Foto: ashkin, Fotolia.com

Es kann und wird aufgrund international unterschiedlichster Interessen aber nur einen Minimalkonsens geben. Darauf zu hoffen, dass unser deutsches, doch etwas sperriges und im Zeitalter von intelligenten Netzinfrastrukturen, Big Data und flexiblen Business-Modellen schwer umsetzbares Bundesdatenschutzgesetz (BDSG) als Maßstab für die Welt dienen könnte, ist illusorisch. Einfacher und wirkungsvoller wäre es, für Verfehlungen Geldstrafen zu vereinbaren - so empfindlich, dass sie eine abschreckende Wirkung auf "Täter" haben.

In Zeiten der Globalisierung auf nationale oder europäische Lösungen wie eine europäische Suchmaschine oder ein Social-Media-Netzwerk zu setzen wäre fatal, denn welche größeren Unternehmen sind heute noch regional aufgestellt und beschäftigen ausschließlich europäische Mitarbeiter? Zumal auch europäisch und national Konsens erreicht werden müsste, wann und wem Ausspähen verboten ist.

Forderungen nach mehr Verschlüsselung gab es bereits vor 15 Jahren. Sicher, Verschlüsseln ist wichtig und hilft, Dinge vor allzu neugierigen Augen verborgen zu halten, nur sollten sich Unternehmen bewusst sein, dass man damit zwar eine große Zahl von Angreifern abhält, professionelle Kriminelle aber kaum abschreckt. Das Drama beim Verschlüsseln liegt neben der meist nutzerunfreundlichen Handhabung im Glaubenskrieg zwischen zentralem oder Ende-zu-Ende-Ver-/Entschlüsseln, was nicht nur Personal- und Betriebsräte auf den Plan ruft, sondern auch eine integre Schlüsselverwaltung bei zum Beispiel unfreundlichen Trennungen von Mitarbeitern komplex gestaltet.

Backup bei der NSA?

Was sollten Unternehmen also tun:

  1. Wissen, welche Geschäftsprozesse kritisch sind,

  2. ein umfassendes, kontinuierliches Risiko-Management anwenden und

  3. vor allem die Maßnahmen NACH der Risikoentscheidung auch umsetzen.

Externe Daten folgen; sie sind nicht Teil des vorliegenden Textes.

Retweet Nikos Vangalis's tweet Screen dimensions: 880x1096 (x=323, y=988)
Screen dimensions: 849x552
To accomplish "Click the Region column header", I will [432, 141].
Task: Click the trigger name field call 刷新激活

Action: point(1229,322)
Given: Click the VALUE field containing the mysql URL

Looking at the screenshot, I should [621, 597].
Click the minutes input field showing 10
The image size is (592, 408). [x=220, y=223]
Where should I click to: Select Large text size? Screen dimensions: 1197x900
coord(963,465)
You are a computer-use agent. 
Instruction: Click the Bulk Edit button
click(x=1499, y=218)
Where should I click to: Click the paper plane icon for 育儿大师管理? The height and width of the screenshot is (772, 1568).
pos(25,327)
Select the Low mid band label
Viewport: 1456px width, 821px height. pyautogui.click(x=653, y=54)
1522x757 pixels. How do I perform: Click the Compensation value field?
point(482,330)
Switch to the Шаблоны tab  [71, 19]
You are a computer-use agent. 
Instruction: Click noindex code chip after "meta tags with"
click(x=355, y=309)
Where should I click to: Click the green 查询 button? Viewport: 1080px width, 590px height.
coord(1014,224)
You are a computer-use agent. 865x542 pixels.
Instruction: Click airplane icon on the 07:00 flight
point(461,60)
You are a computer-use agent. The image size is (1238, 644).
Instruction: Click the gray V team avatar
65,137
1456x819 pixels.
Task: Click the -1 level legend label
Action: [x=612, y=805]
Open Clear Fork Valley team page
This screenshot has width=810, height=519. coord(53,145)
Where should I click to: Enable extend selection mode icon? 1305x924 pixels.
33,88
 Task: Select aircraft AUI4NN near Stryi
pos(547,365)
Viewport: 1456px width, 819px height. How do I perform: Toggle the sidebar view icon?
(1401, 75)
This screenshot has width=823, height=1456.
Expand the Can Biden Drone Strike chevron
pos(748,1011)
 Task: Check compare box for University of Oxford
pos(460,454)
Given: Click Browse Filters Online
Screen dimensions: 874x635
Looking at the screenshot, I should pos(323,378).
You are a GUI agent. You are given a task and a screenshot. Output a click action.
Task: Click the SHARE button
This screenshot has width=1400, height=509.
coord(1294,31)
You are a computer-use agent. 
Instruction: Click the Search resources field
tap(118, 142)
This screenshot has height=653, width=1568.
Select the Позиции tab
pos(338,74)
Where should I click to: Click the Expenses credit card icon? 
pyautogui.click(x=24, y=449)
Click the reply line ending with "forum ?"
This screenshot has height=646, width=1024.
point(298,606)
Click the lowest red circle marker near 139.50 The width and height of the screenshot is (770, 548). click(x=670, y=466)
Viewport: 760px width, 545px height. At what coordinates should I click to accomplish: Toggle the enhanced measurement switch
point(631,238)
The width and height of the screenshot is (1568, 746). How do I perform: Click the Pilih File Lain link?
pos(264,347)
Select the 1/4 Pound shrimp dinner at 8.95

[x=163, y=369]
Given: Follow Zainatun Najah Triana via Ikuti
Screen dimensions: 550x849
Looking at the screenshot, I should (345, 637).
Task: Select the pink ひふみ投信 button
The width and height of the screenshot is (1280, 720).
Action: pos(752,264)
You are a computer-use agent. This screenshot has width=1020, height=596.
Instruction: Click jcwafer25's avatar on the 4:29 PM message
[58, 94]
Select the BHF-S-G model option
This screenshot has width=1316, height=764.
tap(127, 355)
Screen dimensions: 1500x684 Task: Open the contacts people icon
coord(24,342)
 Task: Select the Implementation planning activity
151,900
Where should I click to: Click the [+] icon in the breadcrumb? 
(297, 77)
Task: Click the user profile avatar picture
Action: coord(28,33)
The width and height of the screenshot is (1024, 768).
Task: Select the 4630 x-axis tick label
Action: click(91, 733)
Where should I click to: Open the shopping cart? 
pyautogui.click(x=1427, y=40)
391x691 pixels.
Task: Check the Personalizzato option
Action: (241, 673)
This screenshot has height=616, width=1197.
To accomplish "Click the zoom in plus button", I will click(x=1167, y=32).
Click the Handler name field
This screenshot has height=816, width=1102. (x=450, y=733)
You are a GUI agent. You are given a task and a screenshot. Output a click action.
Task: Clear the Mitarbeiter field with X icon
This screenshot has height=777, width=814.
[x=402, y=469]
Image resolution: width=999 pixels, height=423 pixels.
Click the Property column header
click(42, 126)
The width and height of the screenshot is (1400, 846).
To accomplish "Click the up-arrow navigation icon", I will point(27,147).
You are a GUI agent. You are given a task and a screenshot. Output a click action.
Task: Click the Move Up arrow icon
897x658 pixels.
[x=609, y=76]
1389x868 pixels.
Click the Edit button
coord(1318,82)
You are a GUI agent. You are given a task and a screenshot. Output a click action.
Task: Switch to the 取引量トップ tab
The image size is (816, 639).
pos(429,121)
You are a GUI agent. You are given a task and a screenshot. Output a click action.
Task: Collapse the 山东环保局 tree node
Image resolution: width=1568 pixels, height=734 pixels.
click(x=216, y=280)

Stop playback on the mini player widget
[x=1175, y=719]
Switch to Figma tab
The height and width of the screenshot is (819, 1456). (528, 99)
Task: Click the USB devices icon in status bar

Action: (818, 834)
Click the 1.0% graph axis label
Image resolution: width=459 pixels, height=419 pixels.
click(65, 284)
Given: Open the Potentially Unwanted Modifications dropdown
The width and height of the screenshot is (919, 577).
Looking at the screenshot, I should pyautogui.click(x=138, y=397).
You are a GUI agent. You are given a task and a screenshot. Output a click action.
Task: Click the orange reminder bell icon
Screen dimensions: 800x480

Unternehmen müssen sich möglicher Risiken viel stärker bewusst werden. Ihnen muss auch klar sein, dass sie für Schäden finanziell und/oder personell zur Verantwortung gezogen werden können. Nicht außer Acht zu lassen, weil mutmaßlich das größte Risiko: der "unbedarfte" Mitarbeiter, den man nur durch regelmäßige und aktua-lisierte Schulungen die Risiken ins Bewusstsein bringen kann.

Für die Firmen haben die jüngsten Offenbarungen aber auch etwas Gutes. Sie könnten immense Kosten für Backup- und Archivierungslösungen sparen. Ein Anruf bei den Geheimdiensten genügt, und die Daten werden prompt geliefert. Nur SLAs müssten noch vereinbart werden. (ba)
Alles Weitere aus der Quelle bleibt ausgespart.